Committees in the Florida House and Senate are set to take up controversial immigration bills this week. The tougher of the two, which is being carried through the House by Rep. William Snyder, R-Stuart, is now on Thursday’s crowded Economic Affairs Committee agenda, after languishing for weeks.

Snyder’s measure faces resistance from business and immigrant-rights groups, and could be open to the same constitutional challenge at the center of the legal battles surrounding Arizona’s Senate Bill 1070 because it creates new state-level crimes for immigration.

Tania Galloni, an immigration attorney with the Florida Immigrant Advocacy Center, said in an interview last month that using state laws to criminalize immigrants’ presence, as Snyder’s bill proposes, could encroach on the Constitution. With some narrow exceptions, immigration has long been considered the exclusive responsibility of the federal government (which is part of the U.S. Justice Department’s argument in its case against S.B. 1070).

“This goes back to the 19th century,” she said. “This is not new.”

Snyder has acknowledged that some portions of the bill may be preempted by federal law.
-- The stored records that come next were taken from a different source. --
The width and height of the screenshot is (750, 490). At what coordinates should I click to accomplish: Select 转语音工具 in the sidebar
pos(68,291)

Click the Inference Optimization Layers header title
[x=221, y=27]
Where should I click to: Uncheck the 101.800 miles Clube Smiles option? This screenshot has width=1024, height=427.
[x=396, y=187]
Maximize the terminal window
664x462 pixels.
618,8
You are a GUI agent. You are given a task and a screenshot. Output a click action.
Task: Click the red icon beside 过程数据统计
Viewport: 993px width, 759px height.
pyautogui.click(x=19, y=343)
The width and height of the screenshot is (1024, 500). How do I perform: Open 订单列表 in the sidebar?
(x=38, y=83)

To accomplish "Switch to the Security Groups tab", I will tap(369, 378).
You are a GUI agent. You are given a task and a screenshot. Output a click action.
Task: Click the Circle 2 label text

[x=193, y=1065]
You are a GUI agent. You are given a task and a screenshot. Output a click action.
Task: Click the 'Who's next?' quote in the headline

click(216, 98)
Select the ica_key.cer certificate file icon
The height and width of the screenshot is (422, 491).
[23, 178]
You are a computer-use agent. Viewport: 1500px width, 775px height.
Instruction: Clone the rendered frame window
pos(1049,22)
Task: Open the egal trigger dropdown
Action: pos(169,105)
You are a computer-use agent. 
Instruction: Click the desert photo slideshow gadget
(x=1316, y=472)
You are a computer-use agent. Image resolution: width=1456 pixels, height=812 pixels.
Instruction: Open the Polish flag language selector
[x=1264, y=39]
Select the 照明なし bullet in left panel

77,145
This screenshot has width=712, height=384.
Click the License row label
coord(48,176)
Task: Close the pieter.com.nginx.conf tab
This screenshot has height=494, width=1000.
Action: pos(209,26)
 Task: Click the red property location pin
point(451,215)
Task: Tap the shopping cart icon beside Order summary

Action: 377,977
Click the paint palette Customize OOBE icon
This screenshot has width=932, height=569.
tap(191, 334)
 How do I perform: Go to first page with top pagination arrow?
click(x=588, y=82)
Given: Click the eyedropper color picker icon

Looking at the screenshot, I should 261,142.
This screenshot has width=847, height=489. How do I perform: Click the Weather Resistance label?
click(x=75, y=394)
Two weeks ago, he said he was still working through concerns various groups have raised about the measure before moving ahead with it.

Meanwhile, the Senate’s immigration bill has been routed around the Criminal Justice Committee and is now headed straight to the budget panel, which is set to discuss the measure this week.

The binding portions of the Senate’s bill focus on requiring employers to verify the eligibility of new hires to work in the country (see a more detailed discussion of what the bill does here). A newly proposed amendment would ease those requirements, requiring employers to ask new hires for visas or other forms of identification.